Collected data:
=====
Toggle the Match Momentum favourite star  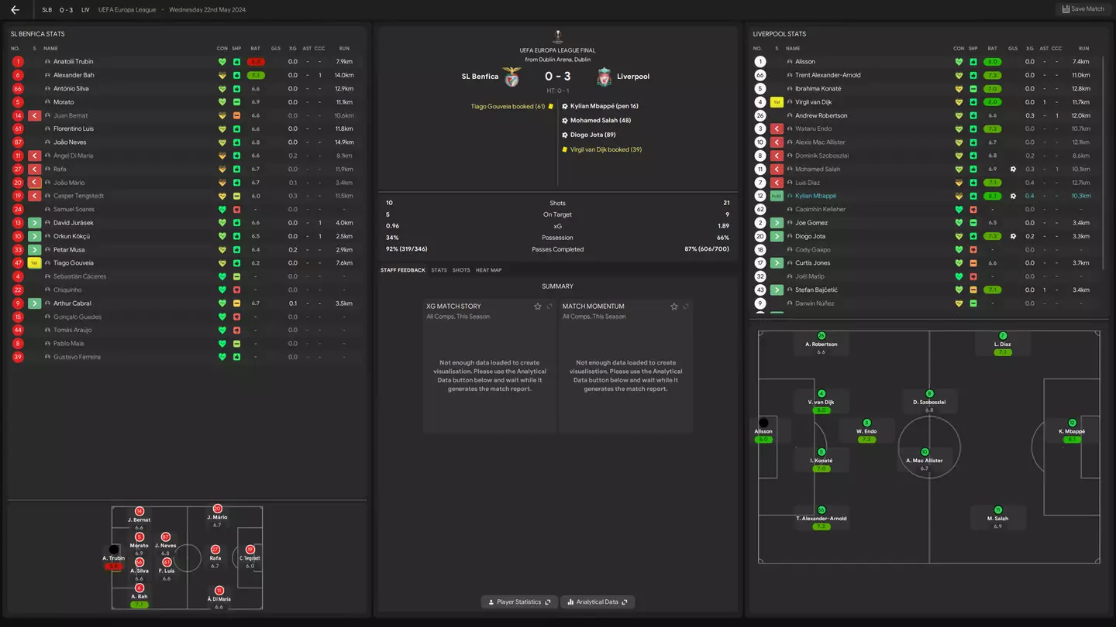click(x=673, y=307)
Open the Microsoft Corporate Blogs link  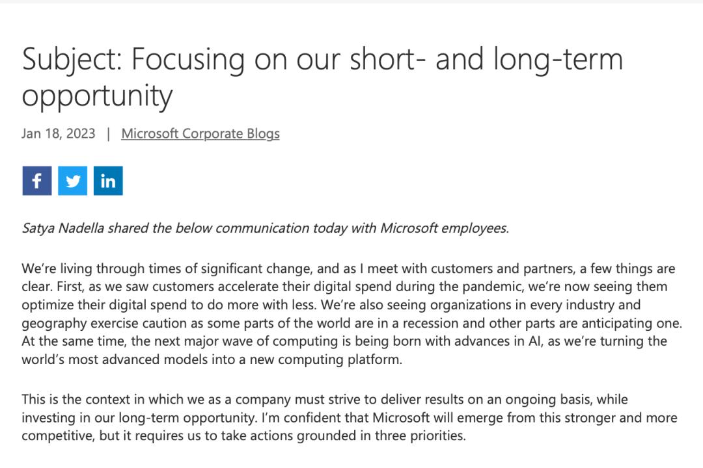coord(200,134)
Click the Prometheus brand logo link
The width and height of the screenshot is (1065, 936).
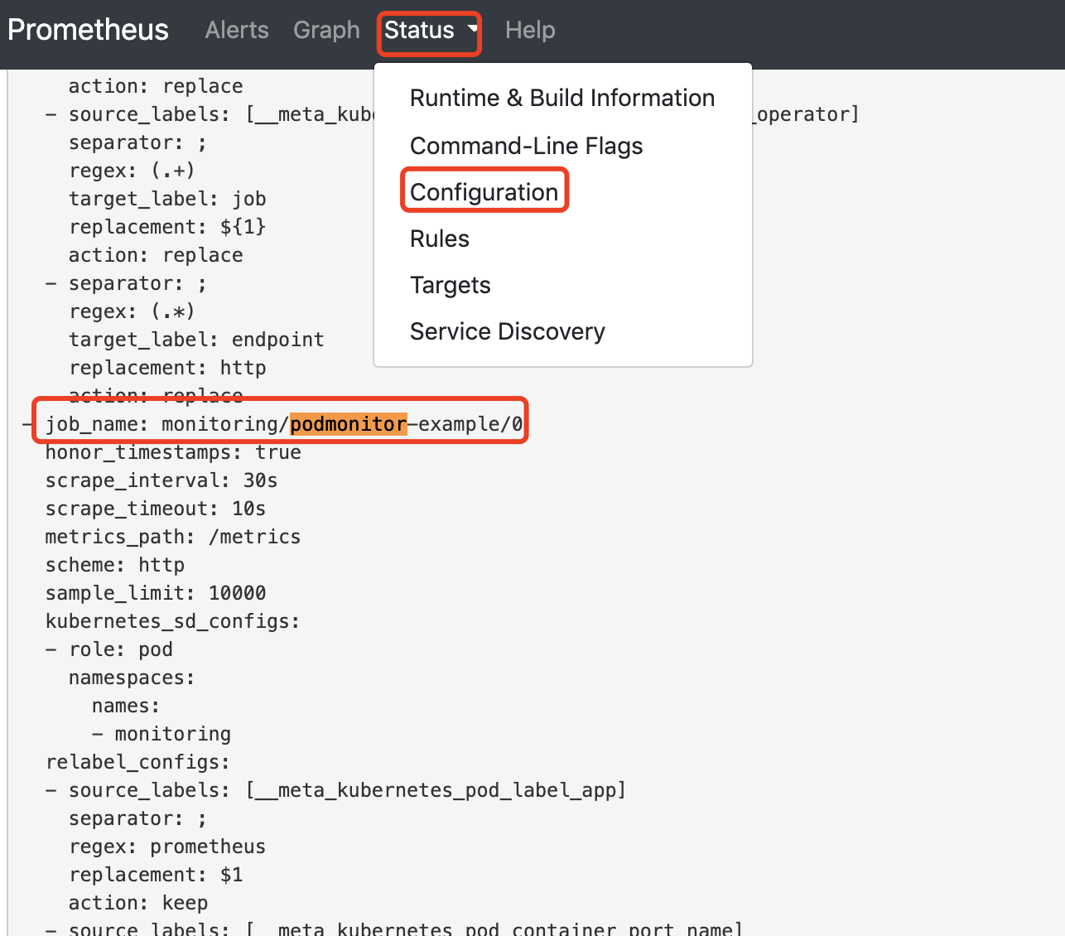[88, 30]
=====
*What needs to be done*
The copy should hold exactly the lines from the line containing "Click the Prometheus brand logo link" through the last line of the records, both included, and no pictures or other lines.

*Answer area*
Click the Prometheus brand logo link
The width and height of the screenshot is (1065, 936).
[88, 30]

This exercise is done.